Comme plusieurs de mes semblables, l’alcool a fait partie de ma vie depuis la fin de mon adolescence. Une relation remplie de hauts et de bas, des soirées mémorables et des lendemains de veilles honteux. L’alcoolisme ne se diagnostique pas avec une radiographie, malheureusement. Il est difficile de grader l’alcoolisme, comme on peut le faire pour d’autres maladie. Dans mon cas, ce que j’aimerais que tu comprennes, cher ami, c’est qu’après plus de 20 ans de relation tumultueuse avec l’alcool, j’ai décidé que j’en avais assez. Une prise de conscience récente m’a fait comprendre que ce besoin que je me suis créé et imposé au cours des dernières décennies me limitait plus que je ne me l’imaginais. Sans trop m’en rendre compte, ma consommation d’alcool était pour moi une façon de pallier à mon trouble d’anxiété généralisé (double coming out). Sans que ma consommation ne m’empêche de fonctionner dans mon quotidien, disons que la présence de l’alcool dans ma vie m’éloignait du “moi optimal” que je veux maintenant incarner. Concrètement pour moi, à 38 ans, c’est d’être à la hauteur dans mes deux rôles les plus importants, ceux de papa et d’amoureux.
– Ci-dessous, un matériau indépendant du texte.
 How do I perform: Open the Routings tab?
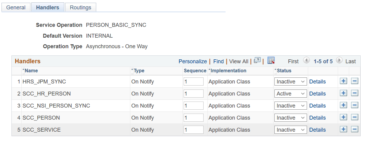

Ne t’y méprends pas mon cher ami, j’ai apprécié tous nos bons moments passés autour d’un verre, je ne peux pas le nier. Je fais une croix sur les bières de micros que j’affectionnais tant. J’ai un peu de nostalgie quand me reviennent des effluves de Tempranillo au nez. Mais crois-moi, j’ai un petit sourire de fierté quand j’affronte mes peurs et angoisses sans avoir recours à cette béquille. En plus, depuis que j’ai adopté la sobriété, le temps de qualité avec mes enfants et mon amoureuse est bonifié et ça, c’est pas mal précieux pour moi.

Comprends-moi bien, j’ai pris cette décision suite à une longue introspection. J’en suis venu à la conclusion que pour atteindre le niveau de bonheur et de bien-être auquel j’aspire, je devais retirer l’alcool de l’équation. Peut-être que de ton côté, tu peux atteindre ton niveau de bonheur et de bien-être en gardant cet élément dans ta vie. Ça te regarde, je te respecte. J’aimerais que tu ne t’entêtes pas à savoir si je suis alcoolique mais plutôt qu’on s’efforce à trouver ce qui nous unit, maintenant que l’alcool ne fait plus partie de ma vie.
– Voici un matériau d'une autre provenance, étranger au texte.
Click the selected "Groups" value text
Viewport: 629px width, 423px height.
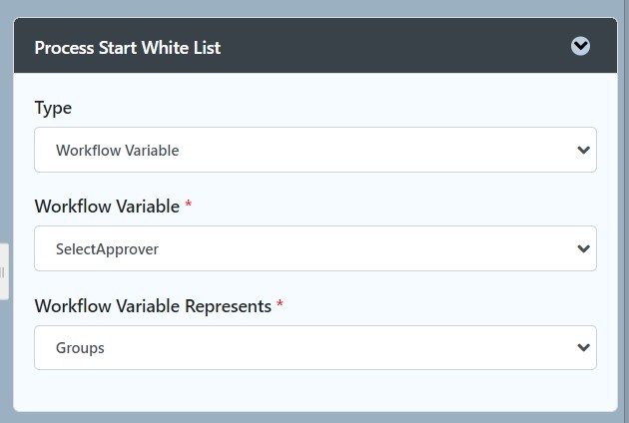[80, 348]
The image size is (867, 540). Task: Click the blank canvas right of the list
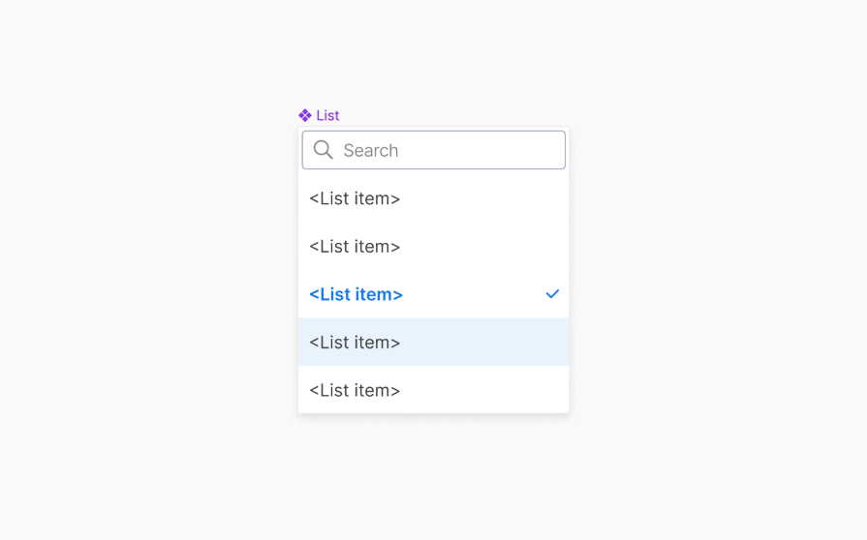[x=717, y=271]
Ceci étant dit, je vais te laisser, cher ami, déguster ta IPA. Ça me ferait quand même plaisir de discuter avec toi de ta semaine de marde.
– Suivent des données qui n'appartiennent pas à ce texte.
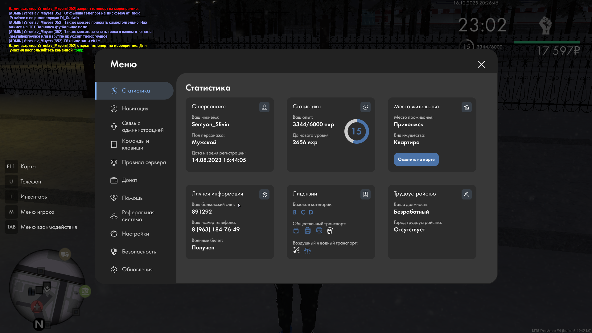592x333 pixels.
Task: Click the person icon in О персонаже card
Action: [x=264, y=107]
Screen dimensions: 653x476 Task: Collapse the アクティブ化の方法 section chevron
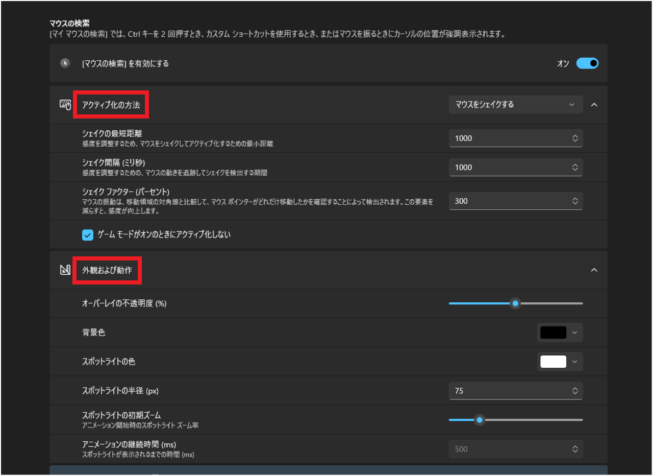(594, 105)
La majorité des gens comprennent que cette décision personnelle ne peut être remise en question que par moi-même et je l’apprécie.

Bien sûr, et heureusement, les réactions de mon entourage sont généralement positives. Plusieurs de mes proches me félicitent et me supportent dans mon choix. La majorité des gens comprennent que cette décision personnelle ne peut être remise en question que par moi-même et je l’apprécie. 

Je souhaite que ce texte puissent aider et inspirer des gens qui veulent, comme moi et plusieurs autres, soustraire l’alcool de leur vie. Au-delà de cette volonté, j’aimerais faire comprendre aux réfractaires de l’entourage de ces gens sobres qu’on peut simplement ne pas boire d’alcool, point final. Ainsi, je ne crois pas qu’il soit utopique de penser que dans un avenir rapproché, on pourra refuser un verre d’alcool comme on refuse un Loto-Max à la station-service!